Weight regain after stopping

Bupropion does not produce structural metabolic change. It modulates dopamine and norepinephrine signaling while it is in the system. There are no published dedicated trials of weight trajectory after planned bupropion discontinuation in a weight-management population.

The expected pattern, by analogy with other appetite-modulating drugs and with the GLP-1 literature (STEP-1 extension published as STEP-4 reported regain of about two-thirds of lost weight in the year after semaglutide withdrawal), is that any weight lost on bupropion as a single agent will gradually return unless the behavioral and dietary changes that accompanied treatment are sustained. Contrave is intended for chronic use; the FDA label does not specify a treatment ceiling. Bupropion for depression is similarly intended for chronic use as clinically indicated.

Bottom line

• Bupropion does cause modest weight loss. The published single-agent trials report 5–10% body weight when paired with a structured deficit diet (Anderson 2002^[1], Gadde 2001^[2], Jain 2002^[3]); routine real-world depression treatment typically yields 1.5–3 kg over a year.
• The FDA-approved bupropion-containing obesity drug is Contrave (naltrexone 8 mg + bupropion 90 mg per tablet), which produced −6.1% body weight at 56 weeks in COR-I^[4].
• Both carry an FDA boxed warning for suicidal thoughts in patients under 25 (antidepressant-class warning) and are contraindicated in seizure disorder, bulimia or anorexia nervosa, and concurrent MAOI use.
• Compared with GLP-1 obesity pharmacotherapy — semaglutide −14.9%^[5] and tirzepatide −20.9%^[6] — bupropion is a modest tool. It earns its place for patients who cannot tolerate GLP-1 therapy, have a co-occurring depression or smoking-cessation indication, or face a cost or coverage barrier to GLP-1 access.
• Weight regain after stopping is expected, because the drug does not produce structural metabolic change.

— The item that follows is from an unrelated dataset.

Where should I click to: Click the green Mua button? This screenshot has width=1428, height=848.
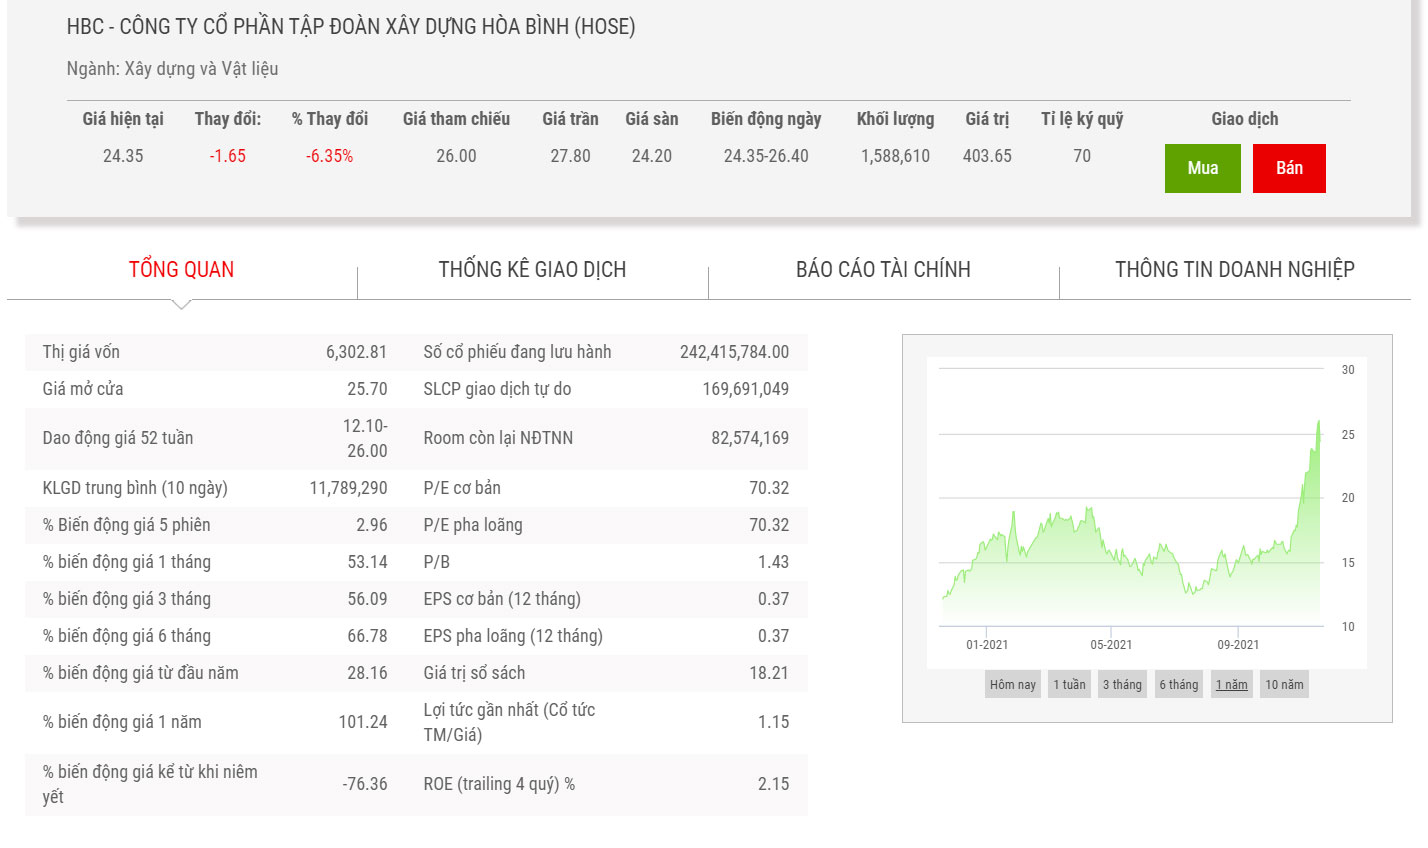coord(1202,168)
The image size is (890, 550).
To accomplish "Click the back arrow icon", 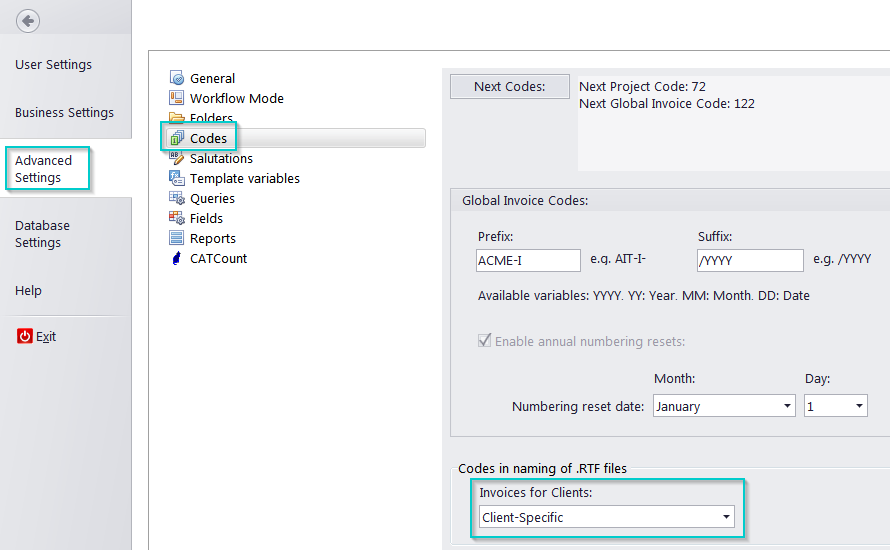I will point(28,21).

Related research and tools

• Wellbutrin XL for weight loss: how fast and how much? — the brand-Wellbutrin-XL-specific deep dive, with the FDA-label adverse-reactions table breakdown
• Contrave (naltrexone + bupropion) evidence review — the FDA-approved combination, COR-I −6.1% context, prior authorization landscape
• Antidepressants, weight, and GLP-1s — the full SSRI / SNRI / NDRI weight-effect map, Gafoor 2018 BMJ cohort, drug-by-drug breakdown
• Semaglutide overview and tirzepatide overview — the FDA-approved GLP-1 medications with the larger weight-loss magnitude for context
• GLP-1 protein calculator — the protein target for lean-mass preservation on any appetite-suppressing medication (1.6–2.0 g/kg)

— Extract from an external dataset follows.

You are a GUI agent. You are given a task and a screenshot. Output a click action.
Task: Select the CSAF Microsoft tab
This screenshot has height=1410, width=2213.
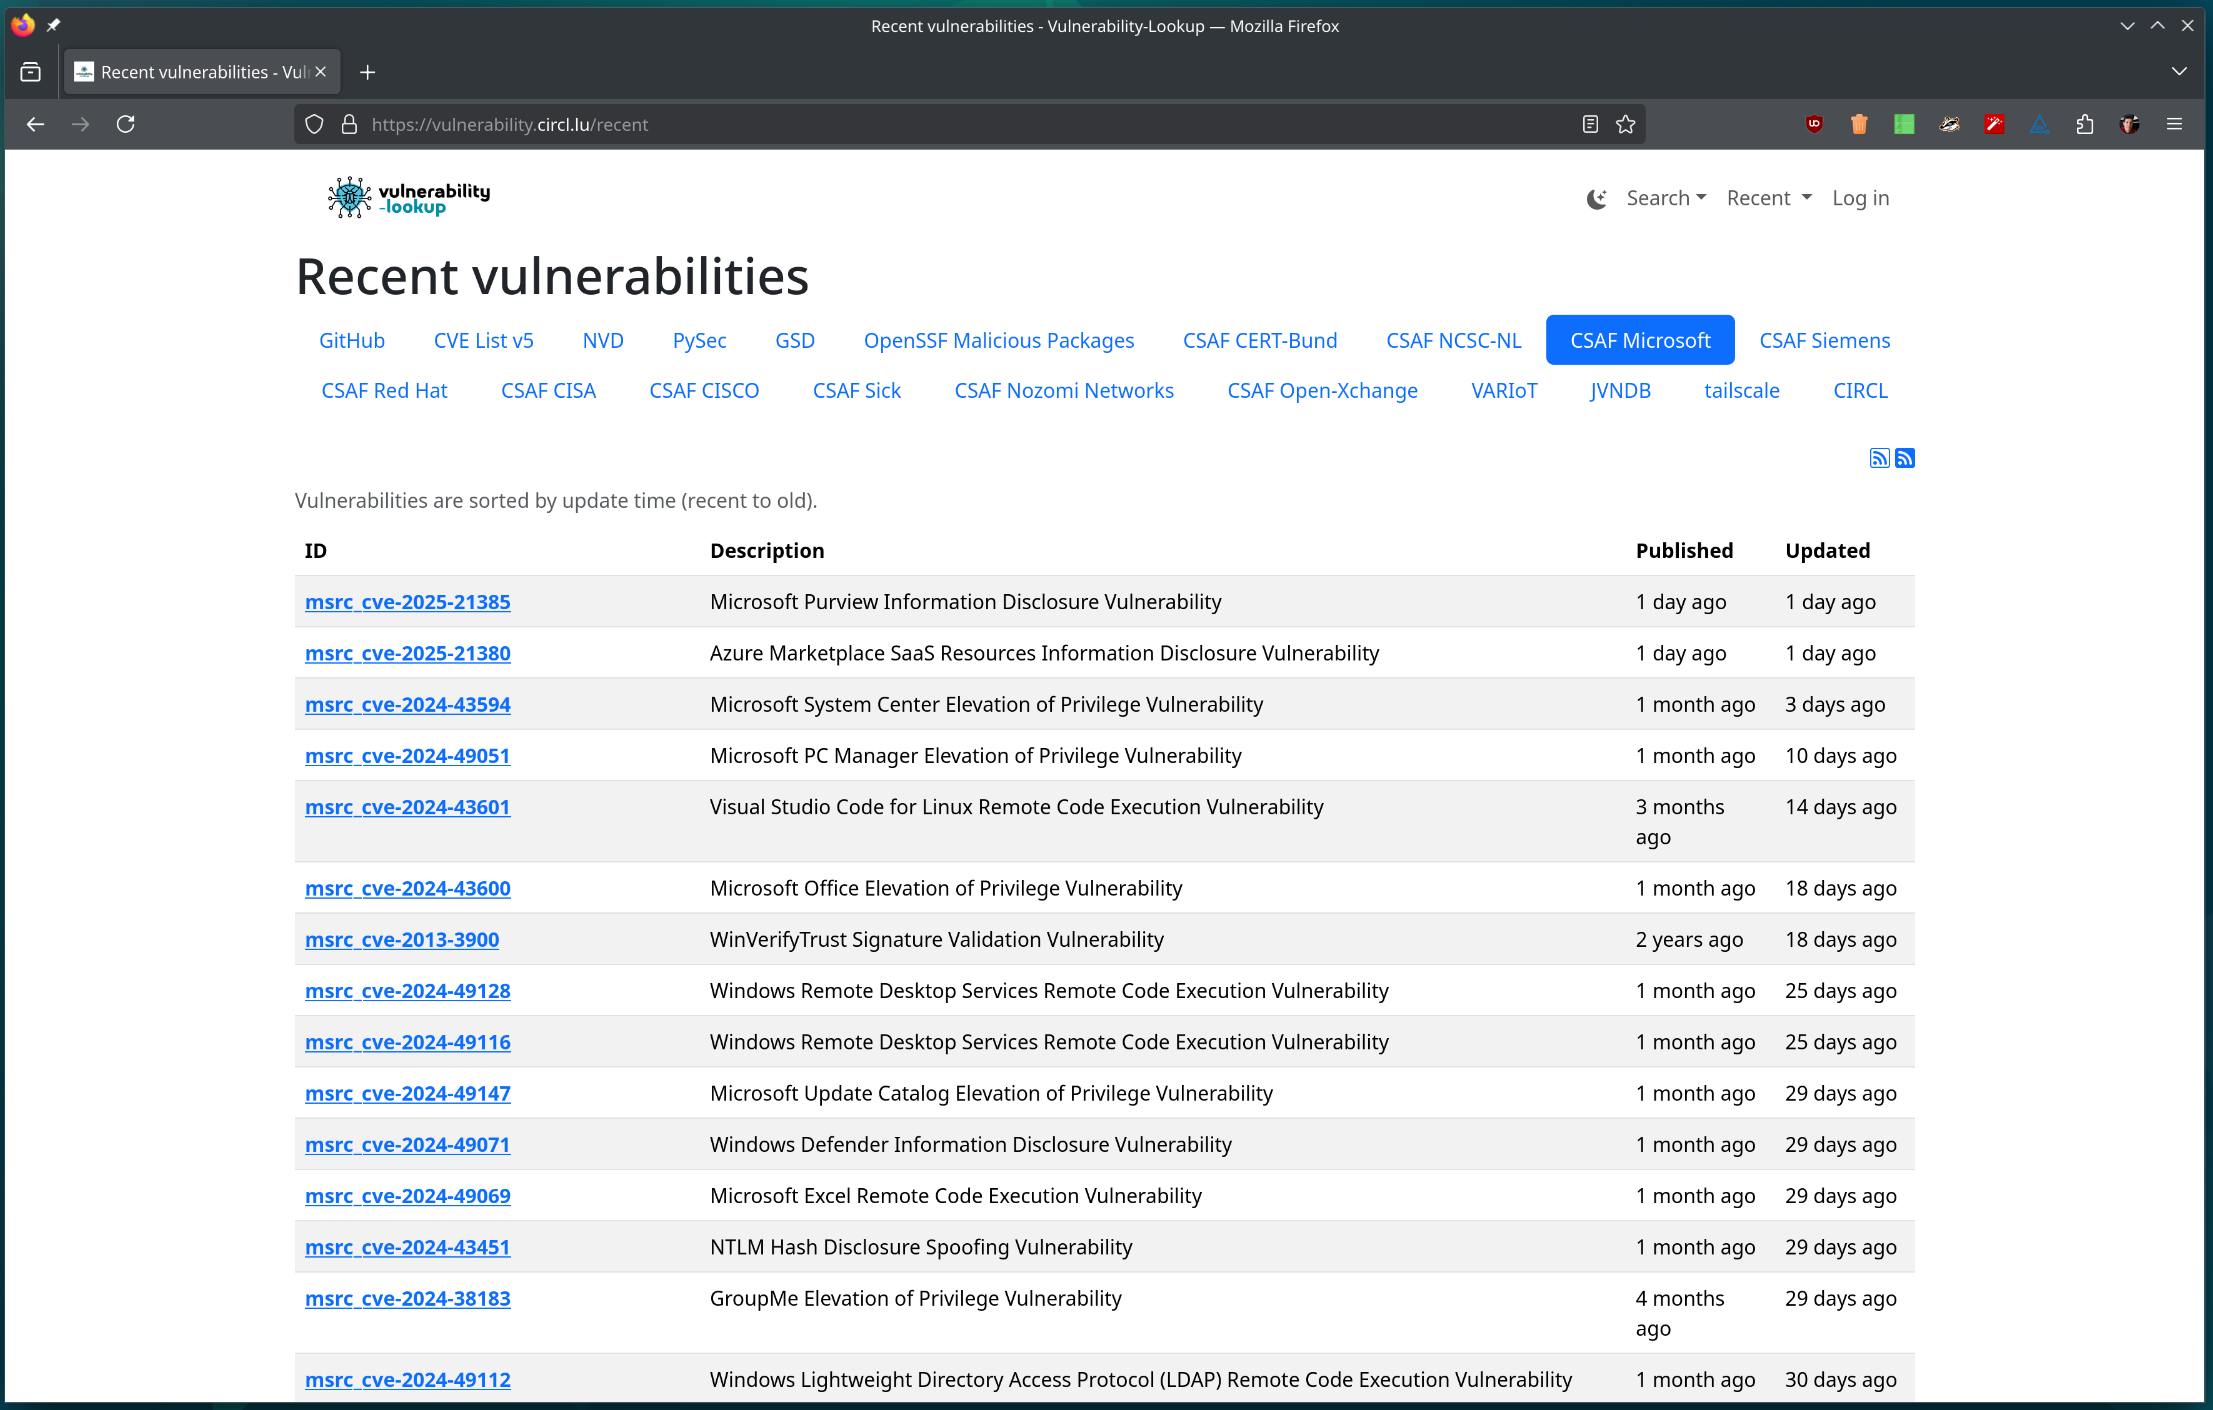1640,340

Important disclaimer. This article is educational and does not constitute medical advice. Bupropion and Contrave are prescription medications with an FDA boxed warning for suicidal thoughts and behaviors in patients under 25 and meaningful contraindications (seizure disorder, bulimia or anorexia nervosa, MAOI use, abrupt sedative withdrawal). Patients considering bupropion or Contrave for any reason — depression, smoking cessation, or weight management — should discuss the indication and the contraindication checklist with a prescribing clinician. PMIDs were independently verified against the PubMed E-utilities API on 2026-05-28. FDA-label quotations and Adverse Reactions data were taken from DailyMed on the same date. The COR-I numbers reflect the 32 mg naltrexone / 360 mg bupropion arm at week 56 in the modified-intent-to-treat analysis as reported in the Lancet primary publication.

Last verified: 2026-05-28. Next review: every 12 months, or sooner if new RCT evidence on bupropion or Contrave is published, or if the FDA boxed warning or contraindication list materially changes.